Extracted records:

┄┄┄┄┄┄┄┄┄┄┄┄┄┄┄┄┄┄┄┄

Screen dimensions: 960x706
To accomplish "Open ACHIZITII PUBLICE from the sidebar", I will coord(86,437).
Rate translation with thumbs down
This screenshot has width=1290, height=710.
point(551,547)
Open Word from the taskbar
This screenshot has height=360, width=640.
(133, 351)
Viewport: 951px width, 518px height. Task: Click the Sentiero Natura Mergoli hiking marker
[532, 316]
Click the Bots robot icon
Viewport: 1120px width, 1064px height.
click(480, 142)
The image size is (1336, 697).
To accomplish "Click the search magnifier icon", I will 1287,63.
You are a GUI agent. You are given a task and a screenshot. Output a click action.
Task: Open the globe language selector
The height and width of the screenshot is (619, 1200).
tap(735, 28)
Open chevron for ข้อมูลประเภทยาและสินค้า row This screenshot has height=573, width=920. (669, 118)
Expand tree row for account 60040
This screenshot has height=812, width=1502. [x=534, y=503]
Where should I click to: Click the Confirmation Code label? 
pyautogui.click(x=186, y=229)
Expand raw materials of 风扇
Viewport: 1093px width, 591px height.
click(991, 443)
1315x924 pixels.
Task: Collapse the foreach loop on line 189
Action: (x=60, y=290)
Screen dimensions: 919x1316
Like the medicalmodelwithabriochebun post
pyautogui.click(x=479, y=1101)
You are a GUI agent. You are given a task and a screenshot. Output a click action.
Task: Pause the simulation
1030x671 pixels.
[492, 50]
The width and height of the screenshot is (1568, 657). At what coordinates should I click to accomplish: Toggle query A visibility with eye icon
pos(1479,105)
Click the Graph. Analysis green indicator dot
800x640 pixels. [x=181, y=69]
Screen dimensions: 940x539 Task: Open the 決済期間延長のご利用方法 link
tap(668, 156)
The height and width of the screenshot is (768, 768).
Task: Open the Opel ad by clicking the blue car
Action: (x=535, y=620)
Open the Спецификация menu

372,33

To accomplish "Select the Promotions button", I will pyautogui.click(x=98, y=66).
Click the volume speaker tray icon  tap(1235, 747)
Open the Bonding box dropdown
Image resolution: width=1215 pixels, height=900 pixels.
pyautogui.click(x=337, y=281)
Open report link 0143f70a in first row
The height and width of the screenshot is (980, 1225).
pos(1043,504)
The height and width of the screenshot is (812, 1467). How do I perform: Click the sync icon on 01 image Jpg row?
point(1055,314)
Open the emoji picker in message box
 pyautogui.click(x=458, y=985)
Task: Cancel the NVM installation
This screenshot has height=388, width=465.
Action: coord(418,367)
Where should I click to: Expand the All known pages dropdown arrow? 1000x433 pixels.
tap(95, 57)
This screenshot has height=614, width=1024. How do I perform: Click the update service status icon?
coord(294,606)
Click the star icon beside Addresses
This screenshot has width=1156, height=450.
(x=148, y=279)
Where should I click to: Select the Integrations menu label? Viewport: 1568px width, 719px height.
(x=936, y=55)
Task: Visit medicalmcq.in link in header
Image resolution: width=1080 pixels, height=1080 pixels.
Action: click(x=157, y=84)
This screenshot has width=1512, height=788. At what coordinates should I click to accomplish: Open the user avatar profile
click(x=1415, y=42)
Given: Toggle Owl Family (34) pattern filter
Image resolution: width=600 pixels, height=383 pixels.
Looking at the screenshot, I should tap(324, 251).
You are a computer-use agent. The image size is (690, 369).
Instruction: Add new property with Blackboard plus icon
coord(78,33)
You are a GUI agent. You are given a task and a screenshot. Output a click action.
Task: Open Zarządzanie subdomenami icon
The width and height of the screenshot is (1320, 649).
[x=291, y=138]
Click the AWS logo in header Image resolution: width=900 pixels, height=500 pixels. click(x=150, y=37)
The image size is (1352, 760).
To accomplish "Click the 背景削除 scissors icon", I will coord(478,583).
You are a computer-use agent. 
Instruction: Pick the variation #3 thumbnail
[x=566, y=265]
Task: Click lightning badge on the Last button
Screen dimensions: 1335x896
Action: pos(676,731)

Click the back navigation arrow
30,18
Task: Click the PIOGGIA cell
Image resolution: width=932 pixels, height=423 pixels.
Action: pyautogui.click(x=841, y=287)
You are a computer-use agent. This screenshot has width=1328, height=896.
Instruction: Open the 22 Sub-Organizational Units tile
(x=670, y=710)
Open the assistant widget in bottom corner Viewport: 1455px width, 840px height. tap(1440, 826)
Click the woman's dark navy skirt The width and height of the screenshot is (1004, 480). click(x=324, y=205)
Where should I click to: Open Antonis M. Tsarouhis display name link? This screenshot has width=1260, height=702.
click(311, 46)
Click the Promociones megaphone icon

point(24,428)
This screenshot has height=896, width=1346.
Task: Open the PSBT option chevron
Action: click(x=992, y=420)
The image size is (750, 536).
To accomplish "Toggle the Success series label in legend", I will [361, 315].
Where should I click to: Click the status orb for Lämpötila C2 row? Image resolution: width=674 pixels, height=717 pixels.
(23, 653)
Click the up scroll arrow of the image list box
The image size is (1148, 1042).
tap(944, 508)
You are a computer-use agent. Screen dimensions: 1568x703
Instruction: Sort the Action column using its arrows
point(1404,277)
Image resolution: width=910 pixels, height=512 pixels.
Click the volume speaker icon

┄┄┄┄┄┄┄┄┄┄┄┄┄┄┄┄┄┄┄┄

> [Required action]
Working through the records, find each line containing the word "computer" and copy it.

> [Problem solution]
You are a computer-use agent. The image size is (690, 369).
You are a computer-use agent. 
You are a computer-use agent. This screenshot has width=1328, height=896.
You are a computer-use agent. Screen dimensions: 1568x703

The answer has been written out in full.